--- Exercise brief ---
Copy out every line holding the string "more" from the records below.

Stored items
────────────────────────────────────────

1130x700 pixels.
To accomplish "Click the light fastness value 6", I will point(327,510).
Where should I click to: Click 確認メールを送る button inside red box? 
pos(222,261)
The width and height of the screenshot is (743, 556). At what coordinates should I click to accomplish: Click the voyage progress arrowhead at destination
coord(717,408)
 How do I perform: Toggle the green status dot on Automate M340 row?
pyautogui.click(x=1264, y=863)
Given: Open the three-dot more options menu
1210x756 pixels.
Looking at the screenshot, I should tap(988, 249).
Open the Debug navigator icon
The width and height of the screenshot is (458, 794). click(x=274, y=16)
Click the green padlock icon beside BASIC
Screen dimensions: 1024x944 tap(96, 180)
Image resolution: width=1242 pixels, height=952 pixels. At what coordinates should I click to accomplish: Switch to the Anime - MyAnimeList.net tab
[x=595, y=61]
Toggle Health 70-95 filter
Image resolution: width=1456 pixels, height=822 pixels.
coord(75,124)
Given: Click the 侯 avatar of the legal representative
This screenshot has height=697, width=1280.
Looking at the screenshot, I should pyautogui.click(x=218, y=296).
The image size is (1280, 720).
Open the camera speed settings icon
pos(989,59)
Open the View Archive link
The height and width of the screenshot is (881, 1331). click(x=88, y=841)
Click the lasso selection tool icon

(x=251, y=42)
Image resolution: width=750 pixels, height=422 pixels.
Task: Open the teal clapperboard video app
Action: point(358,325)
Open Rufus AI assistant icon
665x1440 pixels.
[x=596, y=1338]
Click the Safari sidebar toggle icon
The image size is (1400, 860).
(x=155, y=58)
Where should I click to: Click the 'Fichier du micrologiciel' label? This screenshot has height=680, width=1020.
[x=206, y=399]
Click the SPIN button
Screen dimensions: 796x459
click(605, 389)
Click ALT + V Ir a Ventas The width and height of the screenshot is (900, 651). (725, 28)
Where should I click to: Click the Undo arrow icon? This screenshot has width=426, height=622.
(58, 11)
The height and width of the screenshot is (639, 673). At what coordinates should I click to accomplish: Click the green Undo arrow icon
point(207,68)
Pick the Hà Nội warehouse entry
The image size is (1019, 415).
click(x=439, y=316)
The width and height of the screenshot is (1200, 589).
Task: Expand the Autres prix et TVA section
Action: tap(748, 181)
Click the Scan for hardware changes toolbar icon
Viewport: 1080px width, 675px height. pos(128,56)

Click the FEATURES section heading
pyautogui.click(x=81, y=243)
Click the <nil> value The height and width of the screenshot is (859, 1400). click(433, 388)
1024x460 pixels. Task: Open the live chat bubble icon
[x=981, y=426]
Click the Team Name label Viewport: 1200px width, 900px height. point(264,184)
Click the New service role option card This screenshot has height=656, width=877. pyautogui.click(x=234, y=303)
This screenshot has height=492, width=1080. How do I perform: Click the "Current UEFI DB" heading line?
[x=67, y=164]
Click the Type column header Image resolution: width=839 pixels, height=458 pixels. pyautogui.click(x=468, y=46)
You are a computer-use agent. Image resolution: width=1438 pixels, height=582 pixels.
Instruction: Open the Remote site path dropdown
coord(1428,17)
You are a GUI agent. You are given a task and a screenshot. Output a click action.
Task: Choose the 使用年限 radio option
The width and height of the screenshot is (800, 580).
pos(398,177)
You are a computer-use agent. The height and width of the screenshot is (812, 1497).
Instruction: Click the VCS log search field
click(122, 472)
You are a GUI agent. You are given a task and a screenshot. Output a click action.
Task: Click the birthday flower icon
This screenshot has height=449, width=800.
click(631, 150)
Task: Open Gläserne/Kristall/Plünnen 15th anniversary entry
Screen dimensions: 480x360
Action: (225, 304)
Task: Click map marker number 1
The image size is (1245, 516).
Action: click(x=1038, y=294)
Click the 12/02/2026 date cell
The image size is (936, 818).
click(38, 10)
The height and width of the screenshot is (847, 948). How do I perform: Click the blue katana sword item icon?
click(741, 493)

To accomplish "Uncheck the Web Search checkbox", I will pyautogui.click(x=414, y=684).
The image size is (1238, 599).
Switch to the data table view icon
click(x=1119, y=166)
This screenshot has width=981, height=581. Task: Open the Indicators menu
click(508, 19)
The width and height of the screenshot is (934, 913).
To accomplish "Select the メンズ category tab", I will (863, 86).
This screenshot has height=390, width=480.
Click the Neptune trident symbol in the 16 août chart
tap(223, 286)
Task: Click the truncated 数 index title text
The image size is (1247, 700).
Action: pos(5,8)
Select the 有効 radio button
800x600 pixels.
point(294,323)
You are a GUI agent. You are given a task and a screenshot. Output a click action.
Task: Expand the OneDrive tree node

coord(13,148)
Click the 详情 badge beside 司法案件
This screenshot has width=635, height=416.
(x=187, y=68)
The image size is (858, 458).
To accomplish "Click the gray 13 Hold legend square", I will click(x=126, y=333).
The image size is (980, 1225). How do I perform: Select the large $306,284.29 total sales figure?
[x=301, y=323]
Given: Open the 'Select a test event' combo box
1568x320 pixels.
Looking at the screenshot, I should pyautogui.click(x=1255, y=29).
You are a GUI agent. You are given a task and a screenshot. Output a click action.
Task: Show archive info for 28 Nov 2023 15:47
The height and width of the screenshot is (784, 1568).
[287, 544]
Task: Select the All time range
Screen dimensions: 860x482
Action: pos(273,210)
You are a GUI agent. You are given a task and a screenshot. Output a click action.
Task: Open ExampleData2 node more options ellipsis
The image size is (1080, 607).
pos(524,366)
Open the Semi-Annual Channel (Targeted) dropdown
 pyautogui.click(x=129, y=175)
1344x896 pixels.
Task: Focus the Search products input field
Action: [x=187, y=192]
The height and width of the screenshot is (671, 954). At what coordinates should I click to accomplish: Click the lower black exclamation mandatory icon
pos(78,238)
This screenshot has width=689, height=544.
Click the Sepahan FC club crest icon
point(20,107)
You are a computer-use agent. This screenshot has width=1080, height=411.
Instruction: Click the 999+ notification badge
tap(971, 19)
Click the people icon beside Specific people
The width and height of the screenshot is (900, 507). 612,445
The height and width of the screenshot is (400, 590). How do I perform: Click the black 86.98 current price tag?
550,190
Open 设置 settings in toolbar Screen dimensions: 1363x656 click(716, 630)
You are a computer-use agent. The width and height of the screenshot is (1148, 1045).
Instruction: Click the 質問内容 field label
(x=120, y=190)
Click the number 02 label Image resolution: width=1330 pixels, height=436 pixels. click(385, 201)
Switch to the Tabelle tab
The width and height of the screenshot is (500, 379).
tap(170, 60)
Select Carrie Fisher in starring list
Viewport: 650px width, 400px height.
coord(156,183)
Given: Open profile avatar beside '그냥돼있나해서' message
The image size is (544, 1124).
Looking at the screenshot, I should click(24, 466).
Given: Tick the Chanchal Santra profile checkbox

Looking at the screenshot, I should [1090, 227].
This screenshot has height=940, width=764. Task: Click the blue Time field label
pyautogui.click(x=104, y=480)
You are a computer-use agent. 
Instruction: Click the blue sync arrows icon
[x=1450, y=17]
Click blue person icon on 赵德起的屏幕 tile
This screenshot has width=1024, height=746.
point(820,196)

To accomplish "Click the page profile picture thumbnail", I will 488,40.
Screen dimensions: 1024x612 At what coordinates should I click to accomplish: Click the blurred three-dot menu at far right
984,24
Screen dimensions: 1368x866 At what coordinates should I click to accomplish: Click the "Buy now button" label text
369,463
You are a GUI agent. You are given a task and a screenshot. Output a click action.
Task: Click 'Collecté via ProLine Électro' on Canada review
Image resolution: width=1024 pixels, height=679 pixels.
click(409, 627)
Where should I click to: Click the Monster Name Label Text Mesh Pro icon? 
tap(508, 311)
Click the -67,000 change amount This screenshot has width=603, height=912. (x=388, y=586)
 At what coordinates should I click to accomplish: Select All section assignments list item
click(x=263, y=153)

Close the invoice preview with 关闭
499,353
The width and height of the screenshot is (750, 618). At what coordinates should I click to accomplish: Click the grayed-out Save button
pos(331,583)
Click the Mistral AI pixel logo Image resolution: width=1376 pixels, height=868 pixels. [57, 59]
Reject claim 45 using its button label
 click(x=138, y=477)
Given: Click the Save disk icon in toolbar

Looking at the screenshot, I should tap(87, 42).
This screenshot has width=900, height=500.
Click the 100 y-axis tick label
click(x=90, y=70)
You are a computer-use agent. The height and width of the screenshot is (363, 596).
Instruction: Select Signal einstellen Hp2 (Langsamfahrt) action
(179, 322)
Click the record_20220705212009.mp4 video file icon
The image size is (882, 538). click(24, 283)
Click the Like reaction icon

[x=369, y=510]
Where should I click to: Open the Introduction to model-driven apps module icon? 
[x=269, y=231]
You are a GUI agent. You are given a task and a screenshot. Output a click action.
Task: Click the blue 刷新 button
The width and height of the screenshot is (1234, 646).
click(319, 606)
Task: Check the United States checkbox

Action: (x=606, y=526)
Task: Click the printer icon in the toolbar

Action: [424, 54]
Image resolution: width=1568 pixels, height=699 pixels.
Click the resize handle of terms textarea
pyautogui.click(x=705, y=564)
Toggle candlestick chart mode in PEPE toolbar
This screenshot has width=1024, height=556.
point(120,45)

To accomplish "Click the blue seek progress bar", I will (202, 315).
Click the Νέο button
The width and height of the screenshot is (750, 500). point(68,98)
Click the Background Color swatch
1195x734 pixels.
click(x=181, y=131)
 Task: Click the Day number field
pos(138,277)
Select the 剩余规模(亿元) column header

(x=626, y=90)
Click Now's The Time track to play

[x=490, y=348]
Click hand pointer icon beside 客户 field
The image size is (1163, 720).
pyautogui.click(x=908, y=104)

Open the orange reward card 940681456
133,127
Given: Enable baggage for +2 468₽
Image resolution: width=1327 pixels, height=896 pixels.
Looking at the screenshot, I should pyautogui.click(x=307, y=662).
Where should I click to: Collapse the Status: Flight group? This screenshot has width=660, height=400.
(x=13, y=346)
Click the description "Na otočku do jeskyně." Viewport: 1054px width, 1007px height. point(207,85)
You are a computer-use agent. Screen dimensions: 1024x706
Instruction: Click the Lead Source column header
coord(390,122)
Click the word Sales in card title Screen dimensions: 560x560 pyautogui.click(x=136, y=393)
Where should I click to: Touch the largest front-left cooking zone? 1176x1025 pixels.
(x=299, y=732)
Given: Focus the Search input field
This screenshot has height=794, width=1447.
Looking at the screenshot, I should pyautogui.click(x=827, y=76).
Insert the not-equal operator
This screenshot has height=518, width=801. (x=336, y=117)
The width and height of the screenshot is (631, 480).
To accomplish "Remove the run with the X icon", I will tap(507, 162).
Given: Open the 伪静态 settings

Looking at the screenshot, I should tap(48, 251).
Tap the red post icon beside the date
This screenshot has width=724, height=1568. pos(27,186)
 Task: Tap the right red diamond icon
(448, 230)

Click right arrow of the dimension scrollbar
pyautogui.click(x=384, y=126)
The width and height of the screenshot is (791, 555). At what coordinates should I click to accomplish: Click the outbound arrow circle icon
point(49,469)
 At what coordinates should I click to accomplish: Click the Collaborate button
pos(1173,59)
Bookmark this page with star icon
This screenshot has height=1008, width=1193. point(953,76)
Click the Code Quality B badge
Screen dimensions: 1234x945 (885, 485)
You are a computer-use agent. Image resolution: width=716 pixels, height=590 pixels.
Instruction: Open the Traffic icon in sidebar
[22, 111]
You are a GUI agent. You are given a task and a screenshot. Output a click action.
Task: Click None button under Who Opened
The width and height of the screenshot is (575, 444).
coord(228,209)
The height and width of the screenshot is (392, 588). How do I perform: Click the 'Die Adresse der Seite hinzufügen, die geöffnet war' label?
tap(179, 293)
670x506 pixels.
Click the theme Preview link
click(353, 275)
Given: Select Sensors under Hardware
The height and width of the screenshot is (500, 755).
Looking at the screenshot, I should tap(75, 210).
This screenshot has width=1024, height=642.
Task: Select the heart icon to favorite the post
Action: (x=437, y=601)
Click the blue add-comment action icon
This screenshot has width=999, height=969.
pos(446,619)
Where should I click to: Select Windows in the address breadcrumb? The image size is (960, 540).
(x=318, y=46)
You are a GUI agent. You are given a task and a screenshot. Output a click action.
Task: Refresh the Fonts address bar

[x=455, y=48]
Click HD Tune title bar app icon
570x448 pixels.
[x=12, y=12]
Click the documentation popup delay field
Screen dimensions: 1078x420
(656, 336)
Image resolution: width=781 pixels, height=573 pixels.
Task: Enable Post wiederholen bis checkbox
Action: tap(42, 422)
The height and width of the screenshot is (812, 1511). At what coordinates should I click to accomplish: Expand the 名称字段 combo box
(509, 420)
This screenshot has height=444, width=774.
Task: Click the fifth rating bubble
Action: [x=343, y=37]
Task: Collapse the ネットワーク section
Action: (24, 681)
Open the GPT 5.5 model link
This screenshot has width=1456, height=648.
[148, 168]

────────────────────────────────────────

--- Exercise response ---
Given: Open the three-dot more options menu
Task: Open ExampleData2 node more options ellipsis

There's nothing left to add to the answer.